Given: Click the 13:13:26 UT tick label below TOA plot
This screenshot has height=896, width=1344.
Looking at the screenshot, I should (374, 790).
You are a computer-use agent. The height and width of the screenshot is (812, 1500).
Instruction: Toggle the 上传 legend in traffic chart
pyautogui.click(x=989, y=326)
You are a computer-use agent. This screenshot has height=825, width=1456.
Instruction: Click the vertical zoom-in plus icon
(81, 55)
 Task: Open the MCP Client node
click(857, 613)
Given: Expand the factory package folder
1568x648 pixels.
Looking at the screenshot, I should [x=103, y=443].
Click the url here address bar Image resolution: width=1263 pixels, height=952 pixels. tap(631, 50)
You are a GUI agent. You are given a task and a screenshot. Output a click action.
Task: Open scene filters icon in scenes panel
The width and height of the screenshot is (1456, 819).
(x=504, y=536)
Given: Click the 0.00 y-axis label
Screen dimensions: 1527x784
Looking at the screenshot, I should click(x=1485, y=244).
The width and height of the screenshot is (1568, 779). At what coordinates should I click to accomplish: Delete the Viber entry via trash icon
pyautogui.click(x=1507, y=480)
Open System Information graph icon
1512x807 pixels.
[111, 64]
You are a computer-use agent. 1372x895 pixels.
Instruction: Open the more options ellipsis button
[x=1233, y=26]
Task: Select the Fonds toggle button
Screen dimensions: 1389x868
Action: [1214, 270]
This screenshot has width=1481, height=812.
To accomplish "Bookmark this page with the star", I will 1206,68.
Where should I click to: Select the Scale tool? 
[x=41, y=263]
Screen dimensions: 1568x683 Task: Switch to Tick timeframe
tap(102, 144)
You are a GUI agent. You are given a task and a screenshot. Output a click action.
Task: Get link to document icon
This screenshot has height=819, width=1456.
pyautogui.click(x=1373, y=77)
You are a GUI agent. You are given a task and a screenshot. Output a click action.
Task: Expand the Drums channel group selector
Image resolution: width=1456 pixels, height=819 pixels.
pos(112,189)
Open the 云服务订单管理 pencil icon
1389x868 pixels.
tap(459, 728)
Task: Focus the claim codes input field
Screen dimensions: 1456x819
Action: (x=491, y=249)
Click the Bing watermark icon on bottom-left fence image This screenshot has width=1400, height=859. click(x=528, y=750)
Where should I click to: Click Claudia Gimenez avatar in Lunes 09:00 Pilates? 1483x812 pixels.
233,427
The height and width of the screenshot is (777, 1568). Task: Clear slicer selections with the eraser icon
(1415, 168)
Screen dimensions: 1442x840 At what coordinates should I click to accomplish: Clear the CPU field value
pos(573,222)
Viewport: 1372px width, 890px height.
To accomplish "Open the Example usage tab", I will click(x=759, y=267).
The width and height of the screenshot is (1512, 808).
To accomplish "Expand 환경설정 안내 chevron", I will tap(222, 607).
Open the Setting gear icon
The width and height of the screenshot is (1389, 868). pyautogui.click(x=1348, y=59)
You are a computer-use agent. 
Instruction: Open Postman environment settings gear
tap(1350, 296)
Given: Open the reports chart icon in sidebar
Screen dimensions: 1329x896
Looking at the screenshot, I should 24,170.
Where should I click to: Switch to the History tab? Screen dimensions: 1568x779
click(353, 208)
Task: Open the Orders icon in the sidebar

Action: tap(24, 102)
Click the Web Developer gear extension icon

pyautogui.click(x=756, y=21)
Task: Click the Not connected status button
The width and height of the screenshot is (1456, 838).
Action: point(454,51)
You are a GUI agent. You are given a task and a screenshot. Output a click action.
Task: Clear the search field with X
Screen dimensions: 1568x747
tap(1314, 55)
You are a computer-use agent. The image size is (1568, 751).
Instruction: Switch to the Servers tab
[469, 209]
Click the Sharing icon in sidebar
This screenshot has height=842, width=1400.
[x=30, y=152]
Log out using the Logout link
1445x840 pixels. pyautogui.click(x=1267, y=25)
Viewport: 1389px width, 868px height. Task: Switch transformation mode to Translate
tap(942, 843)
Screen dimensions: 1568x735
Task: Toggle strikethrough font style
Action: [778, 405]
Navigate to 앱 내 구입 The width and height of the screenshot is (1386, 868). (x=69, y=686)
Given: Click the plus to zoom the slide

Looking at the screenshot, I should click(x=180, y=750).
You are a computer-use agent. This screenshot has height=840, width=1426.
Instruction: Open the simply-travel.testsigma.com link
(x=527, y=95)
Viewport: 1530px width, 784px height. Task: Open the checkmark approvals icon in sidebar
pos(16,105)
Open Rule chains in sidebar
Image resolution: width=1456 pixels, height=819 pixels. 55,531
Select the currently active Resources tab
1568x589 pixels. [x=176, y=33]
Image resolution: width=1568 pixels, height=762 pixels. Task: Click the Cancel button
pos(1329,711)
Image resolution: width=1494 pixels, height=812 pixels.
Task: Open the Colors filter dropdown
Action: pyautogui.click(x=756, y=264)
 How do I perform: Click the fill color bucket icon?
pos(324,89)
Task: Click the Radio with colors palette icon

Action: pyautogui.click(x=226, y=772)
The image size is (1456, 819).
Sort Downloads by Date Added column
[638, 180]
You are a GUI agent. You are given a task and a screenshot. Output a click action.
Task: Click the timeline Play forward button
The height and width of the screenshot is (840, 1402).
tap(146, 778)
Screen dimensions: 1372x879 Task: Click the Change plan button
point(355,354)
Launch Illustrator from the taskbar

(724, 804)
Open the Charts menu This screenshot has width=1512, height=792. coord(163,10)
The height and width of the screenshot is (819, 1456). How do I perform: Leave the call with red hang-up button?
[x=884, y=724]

□ □ □ □

TASK DIRECTIONS:
Count up the lines above that include the string "label" and report nothing but that number.

EXERCISE RESPONSE:
2